Z tego co widzę jesteś świetnym materiałem na kumpla, ale co w sobie masz żeby być czyimś Mężczyzną? :?

: 13 lut 2012, 08:31
autor: Ted Bundy
WItaj. Primo - masz dużo empatii w sobie. Czy to w dzisiejszej rzeczywistości dobrze, czy źle, nie mi oceniać. Secundo - dajesz się wykorzystywać, poniekąd na własne życzenie. Mając tzw. "serce na dłoni", przyciągasz tych, którzy bez większych skrupułów to wykorzystają. Robiąc za wujka dobrą radę, podając komuś rękę etc. A czy Ty na taką rękę możesz liczyć?

Poradzę Ci jedno, zgodnie z techniką NLP - "porażki nie istnieją, istnieją jedynie informacje zwrotne". Sam widzisz, że Twe dotychczasowe działania nie przynoszą rezultatu. Efekt jest zerowy. Dajesz się wykorzystywać, nie biorąc nic dla siebie. Postaw siebie na pierwszym miejscu. WIesz, dlaczego? Bo za każdym działaniem stoi pozytywna intencja - znów posłużę się NLP. Pozytywna,ale z punktu widzenia nadawcy. Pozytywna dla niego, z jego punktu widzenia. Czyli musi być pozytywna dla Ciebie!
Patrz na siebie, na swoje potrzeby. Odmów, powiedz nie. Asertywność! Wiem, że w przypadku tzw "dobrych dusz to może być trudne", ale tego można się po prostu nauczyć.

: 13 lut 2012, 10:34
autor: Maverick
Jeszcze jedna wazna wskazowka mowiaca o tym jak to sie robi z kobietami. Kobiety kochaja emocje, jezeli chcesz byc postrzegany jako kandydat na kochanka, a nie przyjaciela musisz im je dostarczac. Rozne! Raz pozytywne, raz negatywne. Musi byc tutaj roznorodnosc, bo do tego samego bodzca szybko sie przyzwyczajamy i przestajemy go odczuwac (np oko nie stoi nieruchomo tylko drga po bokach nawet jak patrzysz w jeden punkt, bo inaczej komorki swiatloczule przestalyby rejestrowac dany obraz). Poza tym jak bedziesz dostarczal samych pozytywnych emocji staniesz sie przyjacielem.
Oczywiscie trzeba miec umiar i wyczucie z emocjami negatywnymi. Wystarczy np jak w rozmowie cos Ci sie nie spodoba i to okazesz udajac obrazenie i odwracajac sie od niej na moment. To przyklad, nie chodzi przeciez o to by ja oblewac woda na zimnie ;)

: 13 lut 2012, 10:44
autor: lollirot
Maverick pisze: Wystarczy np jak w rozmowie cos Ci sie nie spodoba i to okazesz udajac obrazenie i odwracajac sie od niej na moment.

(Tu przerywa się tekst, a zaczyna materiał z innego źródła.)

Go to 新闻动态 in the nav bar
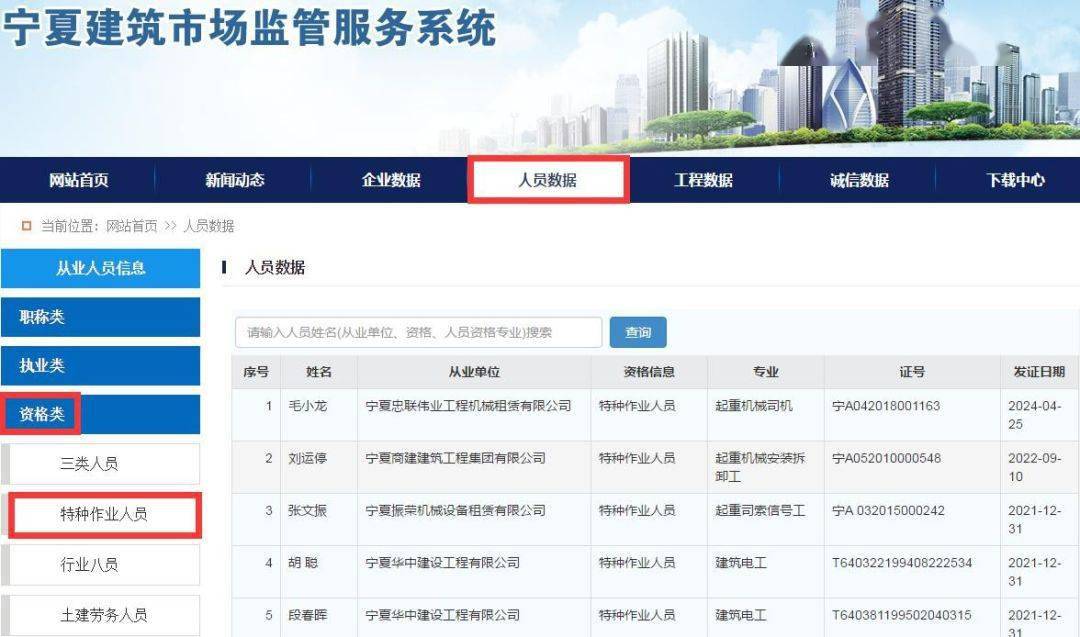(x=235, y=181)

Do jakiej grupy wiekowej ta rada? 8-10lat?

: 13 lut 2012, 11:42
autor: Maverick
Dowolnej.
I kolejna zasada: nie sluchaj kobiet w kwestii uwodzenia, bo one nie wiedza co na nie dziala. Ktos moze stosowac sprawdzone i skuteczne metody, a one po prostu powiedza ze ma w sobie cos, ze jest chemia i to wszystko. Nie sa w stanie wylapac pojedynczych rzeczy skladajacych sie na odbior calosci.

: 13 lut 2012, 13:41
autor: shaman
Jak dla mnie NLP i NLS (całe to neurolingwistyczne uwodzenie) są dobre po pierwsze na chwilkę tylko, by uświadomić sobie mechanizmy rządzące naszą psychiką, po drugie dla (nls) dla skrajnych romantyków, którzy chcieliby wreszcie pociupciać. Korzystając z rad przedmówców, pamiętaj o mojej, by sobie psychiki w drugą stronę nie przekręcić.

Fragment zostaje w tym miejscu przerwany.